On the cell below we create Task object - the class to setup what task LightAutoML model should solve with specific loss and metric if necessary (more info can be found [here](https://lightautoml.readthedocs.io/en/latest/generated/lightautoml.tasks.base.Task.html#lightautoml.tasks.base.Task) in our documentation):

In [None]:
task = Task('reg', loss='mae', metric='mae')

### Feature roles setup

To solve the task, we need to setup columns roles. The only role you must setup is target role, everything else (drop, numeric, categorical, group, weights etc.) is up to user - LightAutoML models have automatic columns typization inside:

In [None]:
roles = {
    'drop': ['id'],
    'group': 'breath_id', # for group k-fold
    'target': TARGET_NAME
}

### LightAutoML model creation - TabularAutoML preset

In next the cell we are going to create LightAutoML model with `TabularAutoML` class - preset with default model structure like in the image below:

![LightAutoML model](https://raw.githubusercontent.com/sberbank-ai-lab/LightAutoML/master/imgs/tutorial_blackbox_pipeline.png "LightAutoML model")

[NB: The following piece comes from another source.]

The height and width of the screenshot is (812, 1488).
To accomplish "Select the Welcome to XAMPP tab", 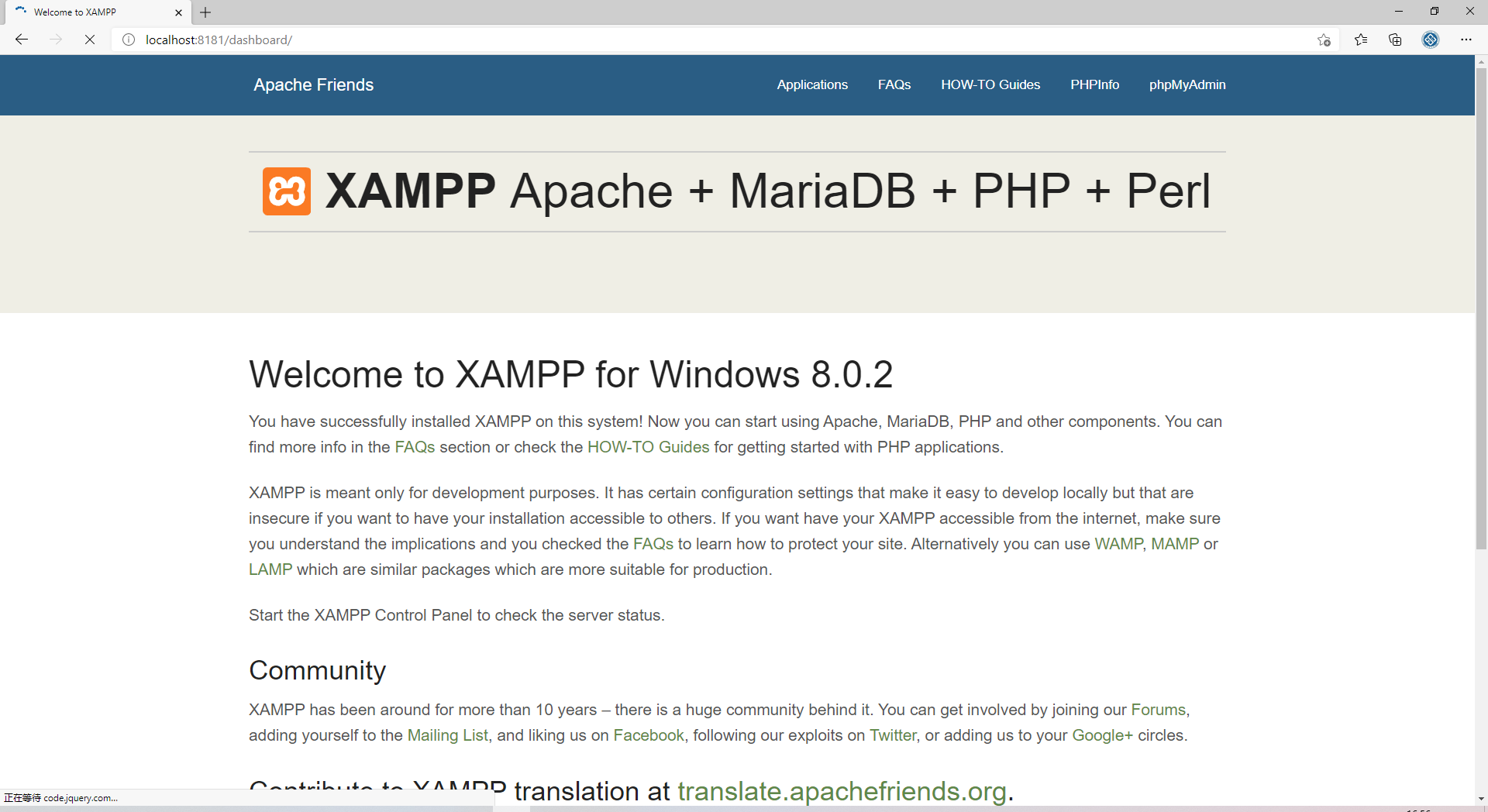I will [93, 12].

in just several lines. Let's discuss the params we can setup:

- `task` - the type of the ML task (the only must have parameter)
- `timeout` - time limit in seconds for model to train
- `cpu_limit` - vCPU count for model to use
- `reader_params` - parameter change for Reader object inside preset, which works on the first step of data preparation: automatic feature typization, preliminary almost-constant features, correct CV setup etc. For example, we setup `n_jobs` threads for typization algo, `cv` folds and `random_state` as inside CV seed.
- `general_params` - we use `use_algos` key to setup the model structure to work with (Linear and LGBM model on the first level and their weighted composition creation on the second). This setup is only to speedup the kernel, you can remove this `general_params` setup if you want the whole LightAutoML model to run.

In [None]:
%%time

# Fitting
automl = TabularAutoML(task=task, 
                       timeout=TIMEOUT,
                       cpu_limit=N_THREADS,
                       reader_params={'n_jobs': N_THREADS, 'cv': N_FOLDS, 'random_state': RANDOM_STATE},
                       general_params={'use_algos': [['linear_l2', 'lgb', 'lgb_tuned']]},
                       tuning_params = {'max_tuning_time': 1800},
                      )
automl.fit_predict(train, roles=roles)

In [None]:
# Prediction
test_pred = automl.predict(test)
sample_sub[TARGET_NAME] = test_pred.data[:, 0]

## Feature importance

For feature importances calculation we have 2 different methods in LightAutoML:

- Fast (`fast`) - this method uses feature importances from feature selector LGBM model inside LightAutoML. It works extremely fast and almost always (almost because of situations, when feature selection is turned off or selector was removed from the final models with all GBM models). no need to use new labelled data.
- Accurate (`accurate`) - this method calculate features permutation importances for the whole LightAutoML model based on the new labelled data. It always works but can take a lot of time to finish (depending on the model structure, new labelled dataset size etc.).

In [None]:
fi_score = automl.get_feature_scores('fast').sort_values('Importance', ascending=True)

In [None]:
plt.figure(figsize=(10, 30))
fi_score.set_index('Feature')['Importance'].plot.barh(fontsize=16)
plt.title('Feature importance', fontsize=18)
plt.show()

## Create submission file

In [None]:
sample_sub.head()

In [None]:
sample_sub.to_csv('submission.csv', index=False)